WASHINGTON — Federal Reserve Board Chair Janet Yellen on Wednesday bestowed some advice to New York University's 2014 graduating class.

Here are six life lessons she offered to graduates as they embark on the next phase of their lives:

1.)  Be curious. Dare to allow your curiosity to take you to new heights even if others may mock you. She cited NYU graduate Eric Kandel, who did just that. Kandel was deserted by his collaborator after deciding he was going to study the brains of California sea slugs, because many doubted how a sea slug could be relevant to understand human memory. He went on to win the Nobel Prize in 2000. "Kandel's life, I believe, demonstrates how a persistent curiosity can help us reach ambitious goals, even with great roadblocks in the way."

2.)  Listen to others. Demonstrate humility and a willingness to listen to others carefully. "Listening to others, especially those with whom we disagree, tests our own ideas and beliefs. It forces us to recognize with humility, that we don't have a monopoly on the truth."

3.)   Accept failure is going to happen. You are going to make mistakes. Yellen said she and Fed officials struggled to find the right answers during the 2008 financial crisis. But even though not everything worked as they wanted it to, they never gave up until they found the right solution. "Finding the right path in life, more often than not, involves some missteps."
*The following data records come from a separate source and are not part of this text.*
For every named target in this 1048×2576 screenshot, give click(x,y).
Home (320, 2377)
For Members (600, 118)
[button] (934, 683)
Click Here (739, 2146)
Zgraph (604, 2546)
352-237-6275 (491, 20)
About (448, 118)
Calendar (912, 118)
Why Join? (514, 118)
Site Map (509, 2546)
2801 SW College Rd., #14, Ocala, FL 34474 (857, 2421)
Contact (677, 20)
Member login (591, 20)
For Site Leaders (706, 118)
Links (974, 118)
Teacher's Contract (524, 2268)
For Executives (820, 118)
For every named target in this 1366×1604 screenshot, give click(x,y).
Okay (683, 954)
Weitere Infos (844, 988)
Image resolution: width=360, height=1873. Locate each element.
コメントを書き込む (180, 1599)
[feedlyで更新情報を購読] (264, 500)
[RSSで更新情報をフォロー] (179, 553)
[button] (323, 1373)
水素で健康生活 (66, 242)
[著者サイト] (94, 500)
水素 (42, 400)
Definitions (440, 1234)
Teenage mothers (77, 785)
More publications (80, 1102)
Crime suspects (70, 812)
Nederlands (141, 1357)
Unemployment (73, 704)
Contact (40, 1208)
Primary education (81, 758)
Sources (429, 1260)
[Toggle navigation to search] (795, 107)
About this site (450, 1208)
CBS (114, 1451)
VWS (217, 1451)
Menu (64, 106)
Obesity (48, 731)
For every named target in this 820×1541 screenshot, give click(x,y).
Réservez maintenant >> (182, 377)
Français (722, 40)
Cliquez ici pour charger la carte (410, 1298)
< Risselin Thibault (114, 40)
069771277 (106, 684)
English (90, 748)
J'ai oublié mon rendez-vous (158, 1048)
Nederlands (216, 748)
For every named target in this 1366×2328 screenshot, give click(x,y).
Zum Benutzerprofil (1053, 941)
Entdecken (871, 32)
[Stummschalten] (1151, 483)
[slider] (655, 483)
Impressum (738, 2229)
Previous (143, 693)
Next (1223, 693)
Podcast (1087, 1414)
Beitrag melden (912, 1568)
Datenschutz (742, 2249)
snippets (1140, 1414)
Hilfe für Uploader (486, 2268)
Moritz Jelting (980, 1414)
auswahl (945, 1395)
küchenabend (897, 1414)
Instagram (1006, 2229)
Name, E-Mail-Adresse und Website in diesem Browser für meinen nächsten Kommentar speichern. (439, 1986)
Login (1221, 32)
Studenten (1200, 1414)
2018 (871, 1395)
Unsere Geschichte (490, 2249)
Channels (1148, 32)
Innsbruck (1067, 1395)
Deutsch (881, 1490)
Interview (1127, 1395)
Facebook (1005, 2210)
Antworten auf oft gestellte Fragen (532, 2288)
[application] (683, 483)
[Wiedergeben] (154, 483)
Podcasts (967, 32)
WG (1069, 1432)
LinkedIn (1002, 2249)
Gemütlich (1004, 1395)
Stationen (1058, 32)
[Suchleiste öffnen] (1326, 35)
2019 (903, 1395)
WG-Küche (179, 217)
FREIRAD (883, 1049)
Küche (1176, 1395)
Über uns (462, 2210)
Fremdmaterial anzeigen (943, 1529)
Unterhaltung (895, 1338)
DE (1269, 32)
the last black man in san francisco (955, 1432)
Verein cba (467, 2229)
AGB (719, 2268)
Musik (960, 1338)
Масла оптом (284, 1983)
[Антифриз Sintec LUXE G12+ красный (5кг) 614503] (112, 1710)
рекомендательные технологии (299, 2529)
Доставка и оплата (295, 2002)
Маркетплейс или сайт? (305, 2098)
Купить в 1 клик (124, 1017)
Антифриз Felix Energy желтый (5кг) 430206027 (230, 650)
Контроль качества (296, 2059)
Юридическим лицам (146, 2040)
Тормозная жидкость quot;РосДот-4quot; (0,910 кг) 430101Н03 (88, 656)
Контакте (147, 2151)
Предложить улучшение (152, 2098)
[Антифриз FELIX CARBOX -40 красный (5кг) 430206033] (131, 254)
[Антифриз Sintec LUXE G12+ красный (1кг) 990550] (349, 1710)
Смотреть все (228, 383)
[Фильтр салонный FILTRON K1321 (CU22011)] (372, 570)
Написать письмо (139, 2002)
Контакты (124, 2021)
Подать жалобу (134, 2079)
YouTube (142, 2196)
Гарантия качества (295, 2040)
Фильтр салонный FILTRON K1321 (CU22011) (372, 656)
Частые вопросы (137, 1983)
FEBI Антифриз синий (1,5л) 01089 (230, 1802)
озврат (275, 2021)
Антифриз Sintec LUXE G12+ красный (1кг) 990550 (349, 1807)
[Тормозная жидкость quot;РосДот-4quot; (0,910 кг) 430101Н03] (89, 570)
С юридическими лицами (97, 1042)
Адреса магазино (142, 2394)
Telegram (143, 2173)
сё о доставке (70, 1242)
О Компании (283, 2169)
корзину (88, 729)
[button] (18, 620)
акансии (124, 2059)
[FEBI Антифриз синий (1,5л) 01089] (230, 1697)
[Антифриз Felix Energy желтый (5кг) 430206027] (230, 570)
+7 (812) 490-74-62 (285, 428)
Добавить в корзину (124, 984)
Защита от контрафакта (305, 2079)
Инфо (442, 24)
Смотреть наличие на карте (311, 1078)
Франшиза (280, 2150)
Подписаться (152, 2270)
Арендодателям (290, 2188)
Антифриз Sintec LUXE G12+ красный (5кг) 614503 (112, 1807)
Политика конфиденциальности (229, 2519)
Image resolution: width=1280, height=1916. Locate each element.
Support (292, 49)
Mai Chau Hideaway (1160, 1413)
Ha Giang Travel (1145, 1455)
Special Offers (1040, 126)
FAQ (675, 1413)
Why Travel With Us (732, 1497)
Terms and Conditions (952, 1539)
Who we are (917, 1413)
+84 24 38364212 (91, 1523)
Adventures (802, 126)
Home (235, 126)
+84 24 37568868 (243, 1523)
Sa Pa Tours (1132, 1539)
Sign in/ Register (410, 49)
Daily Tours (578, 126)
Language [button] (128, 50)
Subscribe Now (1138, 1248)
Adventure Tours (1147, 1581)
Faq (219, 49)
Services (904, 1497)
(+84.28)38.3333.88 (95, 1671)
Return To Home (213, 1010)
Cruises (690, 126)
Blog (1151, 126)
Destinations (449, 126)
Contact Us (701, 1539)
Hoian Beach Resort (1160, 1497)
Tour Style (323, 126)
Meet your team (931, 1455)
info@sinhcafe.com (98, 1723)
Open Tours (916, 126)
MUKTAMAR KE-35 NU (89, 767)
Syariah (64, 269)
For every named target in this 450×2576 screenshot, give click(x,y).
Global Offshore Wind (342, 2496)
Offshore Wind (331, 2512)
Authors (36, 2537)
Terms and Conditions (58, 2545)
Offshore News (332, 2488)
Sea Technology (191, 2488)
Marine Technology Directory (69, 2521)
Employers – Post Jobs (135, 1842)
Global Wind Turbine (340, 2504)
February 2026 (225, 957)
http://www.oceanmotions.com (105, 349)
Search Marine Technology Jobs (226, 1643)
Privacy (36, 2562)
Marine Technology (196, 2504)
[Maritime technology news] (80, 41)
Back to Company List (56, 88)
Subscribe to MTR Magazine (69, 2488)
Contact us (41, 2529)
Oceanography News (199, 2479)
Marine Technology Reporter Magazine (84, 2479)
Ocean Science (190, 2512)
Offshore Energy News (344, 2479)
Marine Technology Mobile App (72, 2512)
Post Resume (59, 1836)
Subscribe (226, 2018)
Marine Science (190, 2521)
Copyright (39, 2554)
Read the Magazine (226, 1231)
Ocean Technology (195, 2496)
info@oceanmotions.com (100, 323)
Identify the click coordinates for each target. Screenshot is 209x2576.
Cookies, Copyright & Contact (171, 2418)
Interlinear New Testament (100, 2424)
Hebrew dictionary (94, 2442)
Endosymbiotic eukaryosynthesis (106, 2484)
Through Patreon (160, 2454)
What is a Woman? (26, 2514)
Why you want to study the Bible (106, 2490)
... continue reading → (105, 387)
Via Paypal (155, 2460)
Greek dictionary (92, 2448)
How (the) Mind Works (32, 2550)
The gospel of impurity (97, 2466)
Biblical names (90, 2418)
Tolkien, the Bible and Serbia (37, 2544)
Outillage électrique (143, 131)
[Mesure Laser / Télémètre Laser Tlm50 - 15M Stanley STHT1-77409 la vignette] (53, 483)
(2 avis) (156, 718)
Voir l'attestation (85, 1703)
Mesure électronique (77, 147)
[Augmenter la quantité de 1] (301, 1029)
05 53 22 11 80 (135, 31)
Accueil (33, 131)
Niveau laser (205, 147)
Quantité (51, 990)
4.)  Commit to your goals. While success is determined in part by ability, what will really count is "grit." There will be crucial times when you must be courageous, and you will have to stand up for what you believe in. Yellen referenced her predecessor Fed Chairman Ben Bernanke as having demonstrated that kind of courage during the financial crisis. "He faced relentless criticism, personal threats, and the certainty that history would judge him harshly if he was wrong. But he stood up for what he believed was right and necessary."

5.)  Find your passion. Building a life is hard work, but it's made easier when you are passionate about your pursuits. Yellen entered the Fed 37 years ago struck by the passion of her colleagues to fulfill the central bank's duties effectively, and offered this simple advice: "If there is a job that you feel passionate about, do what you can to pursue that job; if there is a purpose about which you are passionate, dedicate yourself to that purpose."

6.)  Don't forget to laugh. There will be bumps in the road in the future, serious decisions to be made, but "take the time to savor the joys, large and small that come along the way. Share those joys with others, and share a laugh when you can."